Using Tableau to Narrow the Focus
The Twitter API gives us location information which will have to be split between city and state using the “text to columns” feature in Alteryx or Excel. Once that’s done, the data is ready for analysis in Tableau. By dragging the City field onto the map along with the Number of Records (tweets), I can immediately see places where people are actively discussing the championship.
Next, I can color the circles based on the sentiment score by using a calculated field with the following formula:
By dragging that onto the Color shelf and adding annotations, I now have a map that can help me narrow down which cities to analyze further. It’s clear that the existing location for our scenario has an active gaming community with positive sentiments. Los Angeles and San Francisco stand out as well. Interestingly, neighboring cities like Costa Mesa show more positive sentiments than LA itself.
Cross-Checking the Results
Savvy investors may not fully trust this single point of analysis. Good science depends on multiple, independent lines of inquiry. What else could we check to verify the conclusions above? A mobile gaming business would cater to events like League of Legends viewing parties, so we’ll start there.

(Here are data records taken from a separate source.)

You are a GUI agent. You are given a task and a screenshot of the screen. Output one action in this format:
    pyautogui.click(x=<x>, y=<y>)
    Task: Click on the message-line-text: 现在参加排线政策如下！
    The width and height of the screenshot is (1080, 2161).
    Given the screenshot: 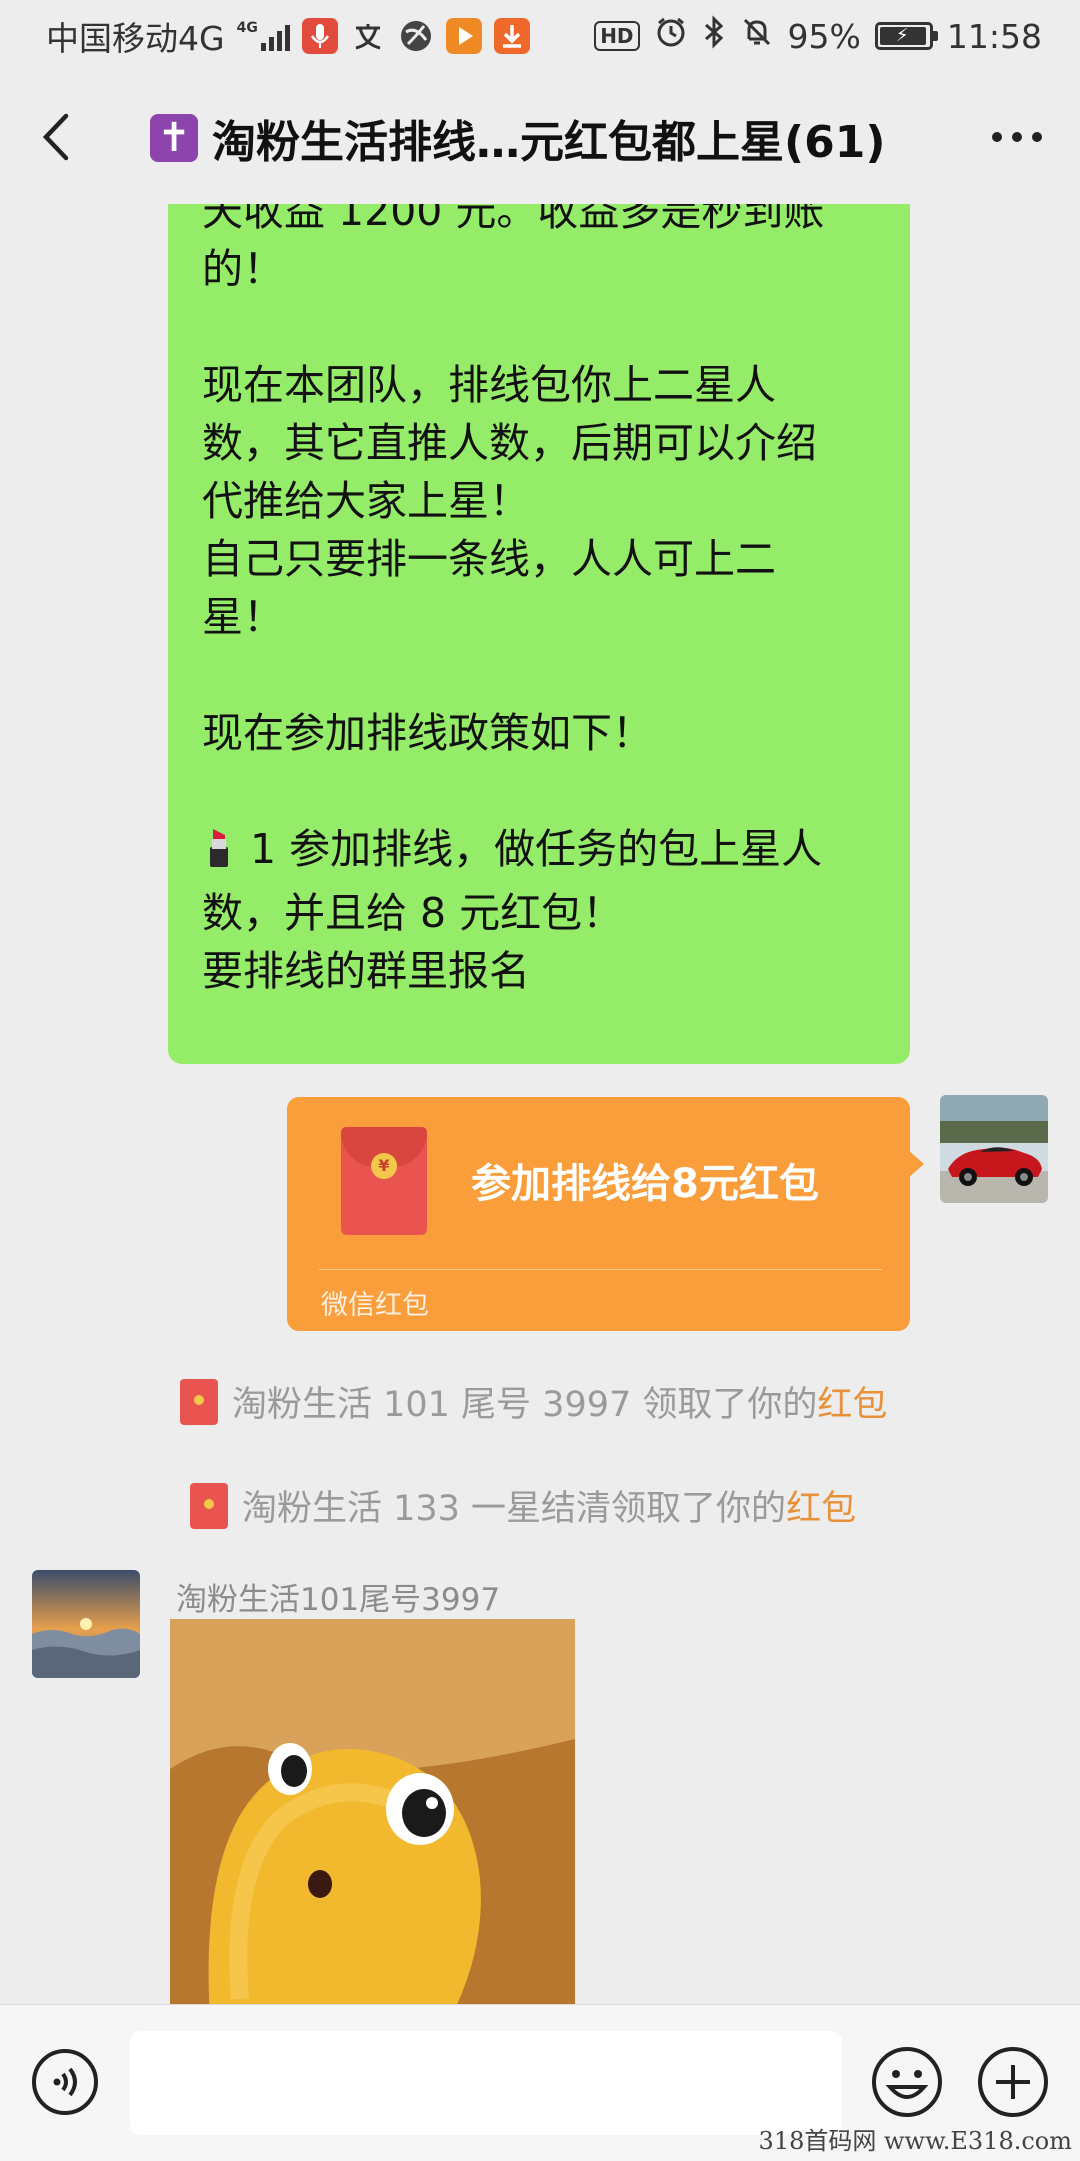 What is the action you would take?
    pyautogui.click(x=428, y=733)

I gathered locations of viewing parties from websites listing event details using Import.io. The lists had full addresses which Tableau can’t automatically recognize and geocode. What now? One fast, easy way to create a map from addresses is with Google Fusion Tables. It sends the addresses through Google’s algorithm for finding and plotting lat/long coordinates. With a few simple steps, outlined here, we now have a Google Map.
Seeing the clusters in the same cities identified on the tweet map, we now have independent confirmation that San Francisco and the Greater Los Angeles Area are prime markets to look into. For further confirmation, we could repeat the whole process above with different gaming topics and events.
Final Site Selection
Now that we’ve narrowed it down to two cities, we can start looking for specific sites to use as a base of operations. Here is an outline for a data-driven approach to site selection:
- Gather a list of sites available for lease or purchase
- Conduct a drive time analysis to discover areas within a reasonable distance
- Explore the demographics and consumer spending habits of those areas
- Compare data from your current market to that of the target markets
The details of how to go about that analysis will be covered in a future post.
There is a saying among photographers: “The best camera is the one you have with you.” The same can be said of data analysis software. This analysis incorporates Alteryx, R, Tableau, import.io and Google Fusion Tables to show how we can use a range of available tools to get a complete picture. In a very short time, we have:
- Imported tweets about a popular gaming event
- Analyzed tweet sentiment
- Narrowed our focus by visualizing tweet locations and sentiments
- Confirmed results by importing and visualizing event listings
With this and further site-specific analysis, we can approach investors with confidence having solid data and sharp visuals in a presentation about market potential. Who knows? Maybe you’ll be the next one on TV getting Mark Cuban and Kevin O’Leary to fight over who gets to invest in your winning ideas.